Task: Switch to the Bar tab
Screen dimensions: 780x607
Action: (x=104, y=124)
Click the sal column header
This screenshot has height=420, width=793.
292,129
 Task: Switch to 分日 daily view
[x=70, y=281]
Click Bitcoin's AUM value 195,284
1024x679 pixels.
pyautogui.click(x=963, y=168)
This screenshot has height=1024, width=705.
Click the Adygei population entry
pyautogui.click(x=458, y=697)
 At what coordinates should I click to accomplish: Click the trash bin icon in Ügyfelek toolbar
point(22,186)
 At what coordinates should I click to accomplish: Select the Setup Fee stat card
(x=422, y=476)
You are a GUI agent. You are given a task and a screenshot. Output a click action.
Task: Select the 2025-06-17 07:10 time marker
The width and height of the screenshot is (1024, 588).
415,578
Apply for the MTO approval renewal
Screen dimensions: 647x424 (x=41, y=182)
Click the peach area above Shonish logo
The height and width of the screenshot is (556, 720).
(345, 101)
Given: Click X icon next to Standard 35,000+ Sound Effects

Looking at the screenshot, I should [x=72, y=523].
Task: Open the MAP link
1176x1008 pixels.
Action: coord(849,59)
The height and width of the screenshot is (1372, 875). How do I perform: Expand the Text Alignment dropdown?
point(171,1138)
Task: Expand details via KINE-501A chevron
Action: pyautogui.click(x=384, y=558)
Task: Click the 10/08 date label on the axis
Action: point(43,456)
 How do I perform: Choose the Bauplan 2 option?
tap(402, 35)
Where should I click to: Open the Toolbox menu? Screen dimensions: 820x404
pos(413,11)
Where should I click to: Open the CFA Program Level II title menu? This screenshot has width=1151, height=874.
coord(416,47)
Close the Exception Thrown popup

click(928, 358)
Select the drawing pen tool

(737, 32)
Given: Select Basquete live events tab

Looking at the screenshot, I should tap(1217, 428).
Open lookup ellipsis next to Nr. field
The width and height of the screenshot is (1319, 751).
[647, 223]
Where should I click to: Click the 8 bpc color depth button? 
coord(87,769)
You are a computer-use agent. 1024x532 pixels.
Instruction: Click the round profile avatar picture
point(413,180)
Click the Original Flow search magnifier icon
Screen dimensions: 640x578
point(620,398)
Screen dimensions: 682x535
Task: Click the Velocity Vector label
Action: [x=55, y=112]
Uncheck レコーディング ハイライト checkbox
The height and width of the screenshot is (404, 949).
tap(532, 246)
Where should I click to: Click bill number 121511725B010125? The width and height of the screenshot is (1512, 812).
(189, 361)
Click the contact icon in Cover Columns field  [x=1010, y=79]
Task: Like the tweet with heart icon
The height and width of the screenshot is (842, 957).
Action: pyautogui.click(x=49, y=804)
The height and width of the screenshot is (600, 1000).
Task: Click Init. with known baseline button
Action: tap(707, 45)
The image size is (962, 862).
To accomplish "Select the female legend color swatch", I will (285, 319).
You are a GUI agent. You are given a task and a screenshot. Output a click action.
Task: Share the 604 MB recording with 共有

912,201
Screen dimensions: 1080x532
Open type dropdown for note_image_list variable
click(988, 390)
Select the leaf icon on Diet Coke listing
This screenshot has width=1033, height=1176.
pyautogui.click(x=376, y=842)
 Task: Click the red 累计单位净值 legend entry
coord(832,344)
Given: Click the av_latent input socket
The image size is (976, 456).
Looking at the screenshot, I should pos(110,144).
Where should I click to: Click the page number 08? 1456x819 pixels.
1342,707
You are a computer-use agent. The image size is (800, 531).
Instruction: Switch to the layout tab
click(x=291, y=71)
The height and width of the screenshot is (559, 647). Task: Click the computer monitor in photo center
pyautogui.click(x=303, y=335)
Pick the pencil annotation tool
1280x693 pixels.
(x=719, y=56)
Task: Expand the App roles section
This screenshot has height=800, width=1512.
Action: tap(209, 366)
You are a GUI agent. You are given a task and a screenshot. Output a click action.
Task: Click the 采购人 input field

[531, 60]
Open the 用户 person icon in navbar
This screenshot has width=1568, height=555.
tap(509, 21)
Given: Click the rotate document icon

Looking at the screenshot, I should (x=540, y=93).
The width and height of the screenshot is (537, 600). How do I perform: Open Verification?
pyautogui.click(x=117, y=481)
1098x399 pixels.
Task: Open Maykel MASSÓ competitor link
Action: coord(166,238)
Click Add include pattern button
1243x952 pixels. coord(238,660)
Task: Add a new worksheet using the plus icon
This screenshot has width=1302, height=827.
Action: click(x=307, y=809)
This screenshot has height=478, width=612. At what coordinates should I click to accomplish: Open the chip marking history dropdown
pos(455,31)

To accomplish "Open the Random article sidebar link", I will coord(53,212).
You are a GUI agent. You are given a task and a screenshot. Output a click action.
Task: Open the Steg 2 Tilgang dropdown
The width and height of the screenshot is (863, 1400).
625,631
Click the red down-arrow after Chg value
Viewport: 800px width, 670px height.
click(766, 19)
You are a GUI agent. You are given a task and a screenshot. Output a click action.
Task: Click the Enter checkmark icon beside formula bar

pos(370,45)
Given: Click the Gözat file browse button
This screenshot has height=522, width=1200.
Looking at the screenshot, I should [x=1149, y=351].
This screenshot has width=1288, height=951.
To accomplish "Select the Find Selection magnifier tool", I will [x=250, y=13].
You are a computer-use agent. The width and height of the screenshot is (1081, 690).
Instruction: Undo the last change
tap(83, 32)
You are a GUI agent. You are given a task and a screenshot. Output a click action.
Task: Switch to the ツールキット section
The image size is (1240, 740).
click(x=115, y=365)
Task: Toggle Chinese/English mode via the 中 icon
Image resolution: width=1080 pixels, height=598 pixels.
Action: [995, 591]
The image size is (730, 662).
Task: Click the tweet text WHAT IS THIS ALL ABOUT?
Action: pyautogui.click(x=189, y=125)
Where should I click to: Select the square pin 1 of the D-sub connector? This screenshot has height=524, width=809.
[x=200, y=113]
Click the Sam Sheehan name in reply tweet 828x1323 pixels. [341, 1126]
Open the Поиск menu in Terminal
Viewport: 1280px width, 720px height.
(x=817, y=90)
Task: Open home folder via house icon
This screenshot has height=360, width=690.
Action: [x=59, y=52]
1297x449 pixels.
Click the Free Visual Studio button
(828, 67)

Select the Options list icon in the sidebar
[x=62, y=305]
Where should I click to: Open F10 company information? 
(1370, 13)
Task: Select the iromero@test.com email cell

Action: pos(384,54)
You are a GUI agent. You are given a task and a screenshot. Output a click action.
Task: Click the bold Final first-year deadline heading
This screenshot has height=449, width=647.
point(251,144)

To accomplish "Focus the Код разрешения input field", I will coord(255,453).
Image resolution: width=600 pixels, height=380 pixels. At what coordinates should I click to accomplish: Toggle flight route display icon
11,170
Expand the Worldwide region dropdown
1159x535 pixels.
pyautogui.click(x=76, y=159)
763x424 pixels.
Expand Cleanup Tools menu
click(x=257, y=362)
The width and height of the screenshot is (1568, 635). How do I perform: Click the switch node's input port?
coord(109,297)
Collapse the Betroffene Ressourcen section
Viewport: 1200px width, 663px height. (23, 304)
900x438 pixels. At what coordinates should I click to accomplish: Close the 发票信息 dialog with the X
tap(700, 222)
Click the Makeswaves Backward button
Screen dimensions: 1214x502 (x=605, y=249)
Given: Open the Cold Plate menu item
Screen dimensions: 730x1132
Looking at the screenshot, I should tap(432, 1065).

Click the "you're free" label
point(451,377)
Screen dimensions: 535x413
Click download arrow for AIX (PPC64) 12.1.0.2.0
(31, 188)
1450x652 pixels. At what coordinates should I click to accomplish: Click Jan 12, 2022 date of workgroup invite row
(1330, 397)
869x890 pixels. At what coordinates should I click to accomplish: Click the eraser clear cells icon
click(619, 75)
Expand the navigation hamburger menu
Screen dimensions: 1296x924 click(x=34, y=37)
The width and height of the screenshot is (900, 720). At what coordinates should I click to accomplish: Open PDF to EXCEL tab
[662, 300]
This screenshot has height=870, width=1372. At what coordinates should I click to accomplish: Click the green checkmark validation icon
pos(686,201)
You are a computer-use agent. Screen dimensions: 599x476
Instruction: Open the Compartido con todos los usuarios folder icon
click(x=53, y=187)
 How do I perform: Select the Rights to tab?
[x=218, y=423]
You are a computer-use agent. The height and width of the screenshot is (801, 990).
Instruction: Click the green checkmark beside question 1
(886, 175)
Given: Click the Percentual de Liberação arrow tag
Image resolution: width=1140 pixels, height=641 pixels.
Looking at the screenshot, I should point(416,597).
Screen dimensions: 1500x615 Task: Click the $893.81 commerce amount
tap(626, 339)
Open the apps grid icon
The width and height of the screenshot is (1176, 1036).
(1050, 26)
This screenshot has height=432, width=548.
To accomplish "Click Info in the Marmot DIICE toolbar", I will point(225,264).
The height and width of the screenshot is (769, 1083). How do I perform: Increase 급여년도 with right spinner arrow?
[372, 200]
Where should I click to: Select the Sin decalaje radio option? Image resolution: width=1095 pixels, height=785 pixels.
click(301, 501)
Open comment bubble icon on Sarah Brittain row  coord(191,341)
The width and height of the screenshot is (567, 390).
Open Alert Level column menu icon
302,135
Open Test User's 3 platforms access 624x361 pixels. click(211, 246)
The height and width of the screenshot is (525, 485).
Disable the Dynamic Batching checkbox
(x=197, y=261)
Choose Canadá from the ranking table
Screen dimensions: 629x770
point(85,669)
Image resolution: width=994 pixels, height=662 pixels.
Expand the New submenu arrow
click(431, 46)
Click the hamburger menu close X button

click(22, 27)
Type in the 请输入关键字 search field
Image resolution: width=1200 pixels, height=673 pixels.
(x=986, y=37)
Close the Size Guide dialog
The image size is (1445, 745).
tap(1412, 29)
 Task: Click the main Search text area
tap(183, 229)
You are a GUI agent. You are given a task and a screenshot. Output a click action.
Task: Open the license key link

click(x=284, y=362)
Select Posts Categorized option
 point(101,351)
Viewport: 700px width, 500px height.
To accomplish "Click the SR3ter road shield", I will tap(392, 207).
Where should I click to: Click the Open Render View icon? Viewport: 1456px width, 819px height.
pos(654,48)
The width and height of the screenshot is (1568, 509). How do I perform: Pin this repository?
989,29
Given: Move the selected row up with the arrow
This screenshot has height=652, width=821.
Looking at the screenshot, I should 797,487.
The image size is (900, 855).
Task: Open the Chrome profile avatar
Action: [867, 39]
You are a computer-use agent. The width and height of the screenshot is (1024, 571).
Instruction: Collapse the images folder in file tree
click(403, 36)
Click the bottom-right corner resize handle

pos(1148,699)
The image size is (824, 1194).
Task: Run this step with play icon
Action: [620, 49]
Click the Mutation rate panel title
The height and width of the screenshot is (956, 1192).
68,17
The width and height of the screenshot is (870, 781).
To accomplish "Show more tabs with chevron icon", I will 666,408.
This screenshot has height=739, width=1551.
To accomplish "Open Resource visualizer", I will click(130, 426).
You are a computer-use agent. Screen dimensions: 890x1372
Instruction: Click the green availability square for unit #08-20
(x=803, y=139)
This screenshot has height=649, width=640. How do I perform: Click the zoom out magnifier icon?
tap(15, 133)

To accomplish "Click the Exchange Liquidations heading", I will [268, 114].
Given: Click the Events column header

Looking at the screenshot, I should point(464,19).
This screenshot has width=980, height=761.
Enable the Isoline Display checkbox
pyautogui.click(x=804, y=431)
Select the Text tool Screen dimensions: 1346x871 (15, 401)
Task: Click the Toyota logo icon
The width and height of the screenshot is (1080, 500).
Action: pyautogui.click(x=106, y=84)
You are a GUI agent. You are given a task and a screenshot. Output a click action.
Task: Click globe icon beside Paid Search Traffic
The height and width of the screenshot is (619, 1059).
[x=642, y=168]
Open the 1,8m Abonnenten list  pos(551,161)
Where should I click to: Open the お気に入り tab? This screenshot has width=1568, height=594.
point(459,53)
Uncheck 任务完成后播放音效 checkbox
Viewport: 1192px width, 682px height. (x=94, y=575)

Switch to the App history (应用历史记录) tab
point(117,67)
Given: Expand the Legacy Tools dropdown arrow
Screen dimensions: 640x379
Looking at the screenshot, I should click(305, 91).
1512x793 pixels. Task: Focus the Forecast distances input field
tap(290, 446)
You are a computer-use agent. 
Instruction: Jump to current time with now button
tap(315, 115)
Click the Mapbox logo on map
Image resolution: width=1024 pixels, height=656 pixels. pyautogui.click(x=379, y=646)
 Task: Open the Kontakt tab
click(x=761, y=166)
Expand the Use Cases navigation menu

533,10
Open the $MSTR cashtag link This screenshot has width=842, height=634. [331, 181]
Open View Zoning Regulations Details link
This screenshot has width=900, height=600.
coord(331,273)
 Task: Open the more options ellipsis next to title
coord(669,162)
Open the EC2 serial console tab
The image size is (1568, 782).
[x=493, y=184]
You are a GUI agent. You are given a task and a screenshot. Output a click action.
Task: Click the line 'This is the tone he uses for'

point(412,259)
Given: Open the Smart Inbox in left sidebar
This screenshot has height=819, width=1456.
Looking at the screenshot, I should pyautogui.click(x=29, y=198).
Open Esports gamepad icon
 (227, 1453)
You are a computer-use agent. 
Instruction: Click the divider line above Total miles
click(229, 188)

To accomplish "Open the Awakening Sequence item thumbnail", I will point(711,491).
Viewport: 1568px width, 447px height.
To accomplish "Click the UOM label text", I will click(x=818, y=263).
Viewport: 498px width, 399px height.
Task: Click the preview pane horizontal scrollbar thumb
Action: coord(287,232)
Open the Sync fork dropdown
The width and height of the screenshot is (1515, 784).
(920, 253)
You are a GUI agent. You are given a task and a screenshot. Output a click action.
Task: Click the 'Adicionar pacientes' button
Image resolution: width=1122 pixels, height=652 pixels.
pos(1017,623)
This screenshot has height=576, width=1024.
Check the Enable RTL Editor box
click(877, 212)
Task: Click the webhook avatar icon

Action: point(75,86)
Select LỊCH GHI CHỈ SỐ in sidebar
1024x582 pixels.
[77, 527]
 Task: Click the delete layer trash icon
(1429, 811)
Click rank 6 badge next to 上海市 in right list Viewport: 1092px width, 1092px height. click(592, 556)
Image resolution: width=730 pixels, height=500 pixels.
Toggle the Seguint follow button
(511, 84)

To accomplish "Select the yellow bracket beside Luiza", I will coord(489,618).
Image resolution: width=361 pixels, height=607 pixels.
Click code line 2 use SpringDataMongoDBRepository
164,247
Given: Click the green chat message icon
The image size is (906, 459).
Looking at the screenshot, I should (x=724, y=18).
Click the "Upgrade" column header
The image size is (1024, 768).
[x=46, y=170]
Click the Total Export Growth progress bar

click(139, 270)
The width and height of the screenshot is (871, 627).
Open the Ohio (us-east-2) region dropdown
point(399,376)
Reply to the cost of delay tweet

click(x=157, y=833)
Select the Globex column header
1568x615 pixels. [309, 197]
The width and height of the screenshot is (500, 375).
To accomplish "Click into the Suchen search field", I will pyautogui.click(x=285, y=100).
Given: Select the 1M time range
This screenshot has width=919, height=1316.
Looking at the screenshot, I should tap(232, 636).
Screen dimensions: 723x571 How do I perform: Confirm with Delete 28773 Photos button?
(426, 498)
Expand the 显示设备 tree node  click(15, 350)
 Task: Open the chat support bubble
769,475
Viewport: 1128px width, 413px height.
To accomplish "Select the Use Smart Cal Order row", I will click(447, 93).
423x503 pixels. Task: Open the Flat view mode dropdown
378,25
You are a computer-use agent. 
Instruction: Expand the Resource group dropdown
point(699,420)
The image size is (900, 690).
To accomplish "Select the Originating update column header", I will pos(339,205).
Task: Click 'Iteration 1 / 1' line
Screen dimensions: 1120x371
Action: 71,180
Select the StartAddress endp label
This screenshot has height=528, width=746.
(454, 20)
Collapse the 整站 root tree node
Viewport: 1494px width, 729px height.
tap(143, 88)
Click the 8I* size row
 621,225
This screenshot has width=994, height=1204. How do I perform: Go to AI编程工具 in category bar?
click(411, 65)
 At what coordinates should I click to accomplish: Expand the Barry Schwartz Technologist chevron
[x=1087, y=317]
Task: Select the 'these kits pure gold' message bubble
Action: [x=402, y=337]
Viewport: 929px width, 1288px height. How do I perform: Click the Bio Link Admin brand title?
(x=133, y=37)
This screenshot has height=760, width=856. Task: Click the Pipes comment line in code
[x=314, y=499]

▸ PROBLEM DETAILS: Without changing anything, quote the lines from the top of the data to the line that contains "Click the Original Flow search magnifier icon", including that line.

▸ OUTPUT BELOW:
Task: Switch to the Bar tab
Screen dimensions: 780x607
Action: (x=104, y=124)
Click the sal column header
This screenshot has height=420, width=793.
292,129
 Task: Switch to 分日 daily view
[x=70, y=281]
Click Bitcoin's AUM value 195,284
1024x679 pixels.
pyautogui.click(x=963, y=168)
This screenshot has height=1024, width=705.
Click the Adygei population entry
pyautogui.click(x=458, y=697)
 At what coordinates should I click to accomplish: Click the trash bin icon in Ügyfelek toolbar
point(22,186)
 At what coordinates should I click to accomplish: Select the Setup Fee stat card
(x=422, y=476)
You are a GUI agent. You are given a task and a screenshot. Output a click action.
Task: Select the 2025-06-17 07:10 time marker
The width and height of the screenshot is (1024, 588).
415,578
Apply for the MTO approval renewal
Screen dimensions: 647x424 (x=41, y=182)
Click the peach area above Shonish logo
The height and width of the screenshot is (556, 720).
(345, 101)
Given: Click X icon next to Standard 35,000+ Sound Effects

Looking at the screenshot, I should [x=72, y=523].
Task: Open the MAP link
1176x1008 pixels.
Action: coord(849,59)
The height and width of the screenshot is (1372, 875). How do I perform: Expand the Text Alignment dropdown?
point(171,1138)
Task: Expand details via KINE-501A chevron
Action: pyautogui.click(x=384, y=558)
Task: Click the 10/08 date label on the axis
Action: point(43,456)
 How do I perform: Choose the Bauplan 2 option?
tap(402, 35)
Where should I click to: Open the Toolbox menu? Screen dimensions: 820x404
pos(413,11)
Where should I click to: Open the CFA Program Level II title menu? This screenshot has width=1151, height=874.
coord(416,47)
Close the Exception Thrown popup

click(928, 358)
Select the drawing pen tool

(737, 32)
Given: Select Basquete live events tab

Looking at the screenshot, I should tap(1217, 428).
Open lookup ellipsis next to Nr. field
The width and height of the screenshot is (1319, 751).
[647, 223]
Where should I click to: Click the 8 bpc color depth button? 
coord(87,769)
You are a computer-use agent. 1024x532 pixels.
Instruction: Click the round profile avatar picture
point(413,180)
Click the Original Flow search magnifier icon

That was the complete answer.